Nächste Aufführungen und Tickets

Die nächsten Aufführungen:

– 3. Oktober, 18 Uhr

– 12. Oktober, 19.30 Uhr

– 16. Oktober, 17 Uhr

Neues Theater, Schiffbauergasse, Potsdam. Karten unter 0331/9811900.

Puristische Dialoge und Fernsehspiel-Dramaturgie

Beate Faßnacht steckt in Potsdam geschickt einen stimmungsvollen Raum ab. Drei weiße Wände mit Türaussparungen suggerieren eine schicke, teure Eigentumswohnung. Um die Dinnerparty zweier Ehepaare zu illuminieren, reichen einige weiße Kerzen. Gastregisseur Elias Perrig mag es ebenfalls reduziert. Wenn das Handy oder die Türglocke klingelt, wird kein Geräusch aus dem Off eingespielt. Da die Frauen barfuß und die Männer auf schwarzen Socken spielen, unterminieren nicht einmal Schritte das Gesprochene. Puristische Dialoge und Fernsehspiel-Dramaturgie sollen den Zuschauer in den Bann schlagen. Da die akustischen Verhältnisse im großen Saal immer noch problematisch sind und auch, weil sehr schnell gesprochen wird, muss der Zuschauer vor allem seine Ohren ausfahren. Wenn etwas fehlt in dieser Aufführung, dann sind es Pausen, ein Innehalten, Ruhepunkte.

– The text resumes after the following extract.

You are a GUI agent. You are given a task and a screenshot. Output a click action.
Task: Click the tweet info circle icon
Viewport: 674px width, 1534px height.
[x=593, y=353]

Mit einem Schauspieler aus dem Ensemble wird in Zukunft zu rechnen sein

Einige beherzte musikalische Vignetten setzt allerdings Moritz von Treuenfels, der manchmal neben dem weißen Appartement im schwarz ausgeschlagenen Bühnenraum (später unter Sternenhimmel) auf einem schwarzen Flügel dynamische oder elegische Akkorde hämmert. So anerkennenswert diese Zutat ist, so wenig maßgeschneidert bleibt sie. Warum lässt von Treuenfels nicht einmal eine morgenländische Harmonie anklingen? Als Neffe Abe zeigt der Ensemble-Neuling aber, dass mit ihm zu rechnen ist.

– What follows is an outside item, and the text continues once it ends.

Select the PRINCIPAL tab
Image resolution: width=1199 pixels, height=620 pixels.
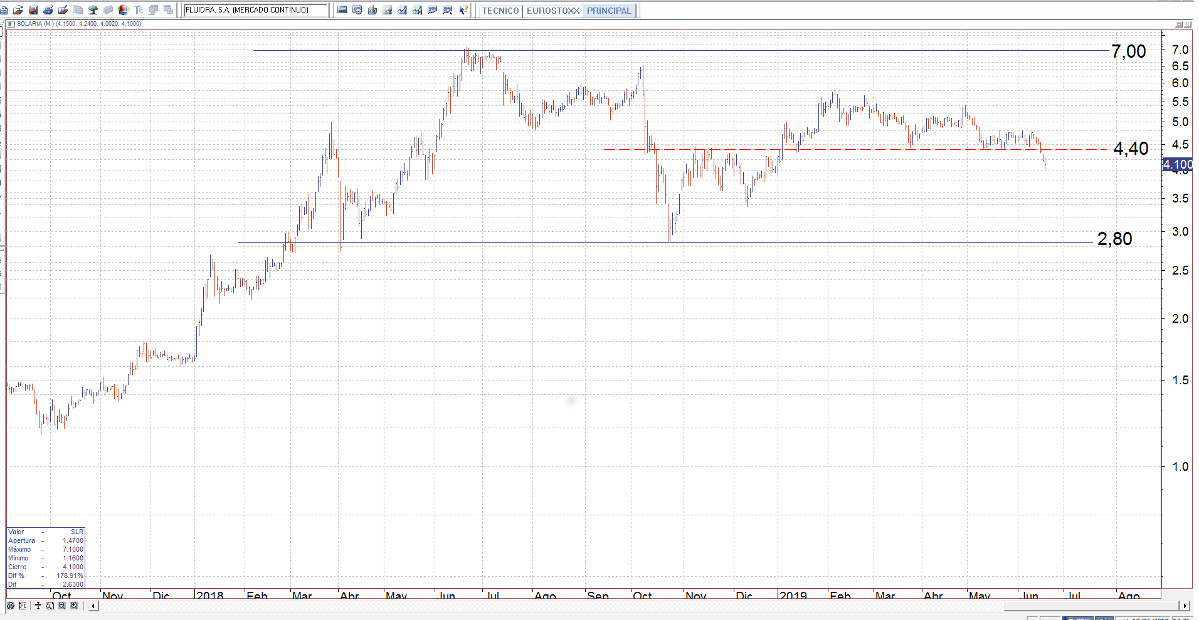(x=609, y=10)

Philipp Mauritz als jüdischstämmiger Galerist braucht an diesem Abend länger, um nicht wie aufgezogen und abwesend zu wirken. Als eklatante Fehlbesetzung erweist sich aber Larissa Aimée Breidbach, die als Frau Jory und afroamerikanische Anwältin spricht und gestikuliert, als würde sie amerikanisches Stegreif-Theater fürs Fernsehen synchronisieren. Fehlten nur noch eingespielte Lacher.

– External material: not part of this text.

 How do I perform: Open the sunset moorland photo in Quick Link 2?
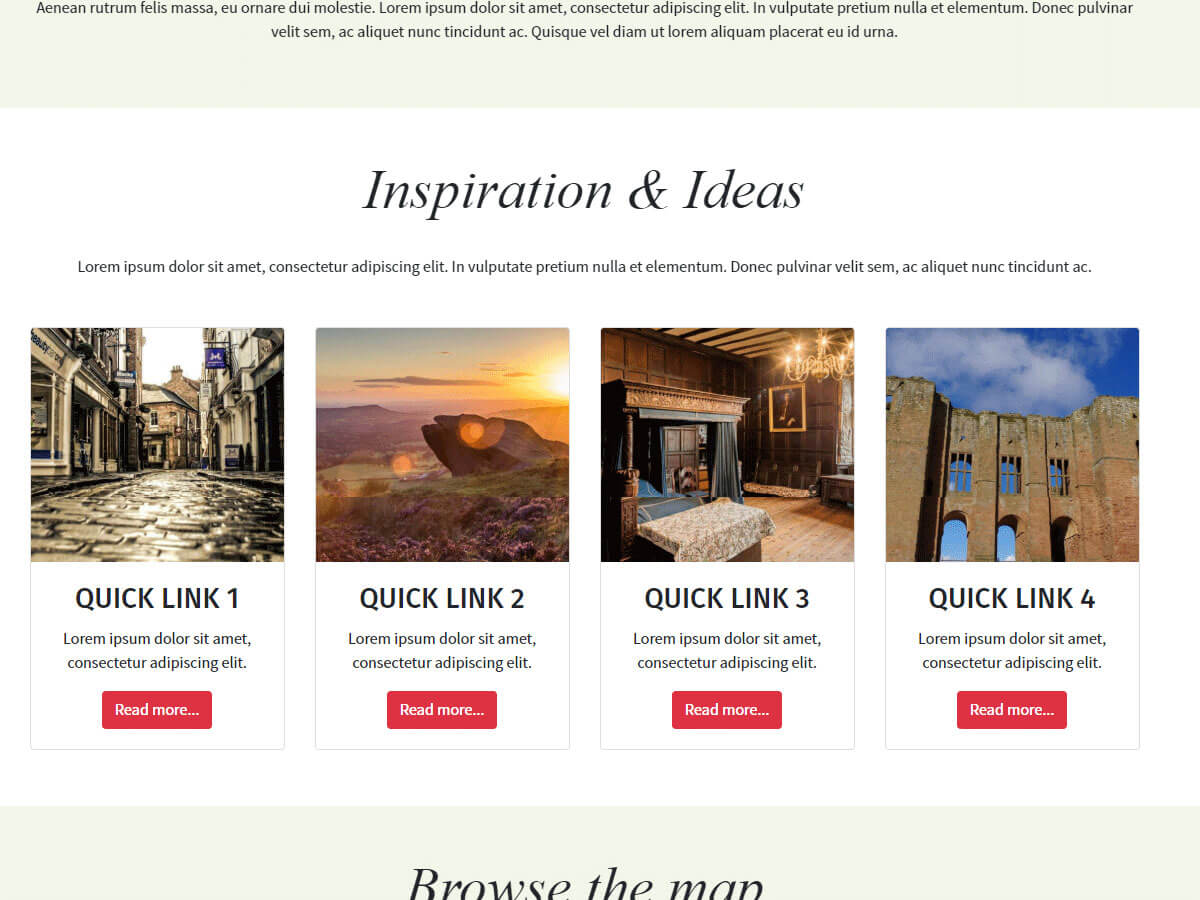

Zwei grandiose Hauptdarsteller stechen aus dieser Aufführung hervor. Melanie Straub spielt einmal nicht nur ihre elfenhafte Seite aus, sie verleiht der Künstlerin und Ehefrau Emily auch trotzige und handfeste Konturen. Und Jon-Kaare Koppe als Immigrantensohn Amir untermauert seine Sätze in der Bühnenkonversation mit so viel Elan, dass er am Ende trotz seiner Entgleisungen Sympathieträger bleibt.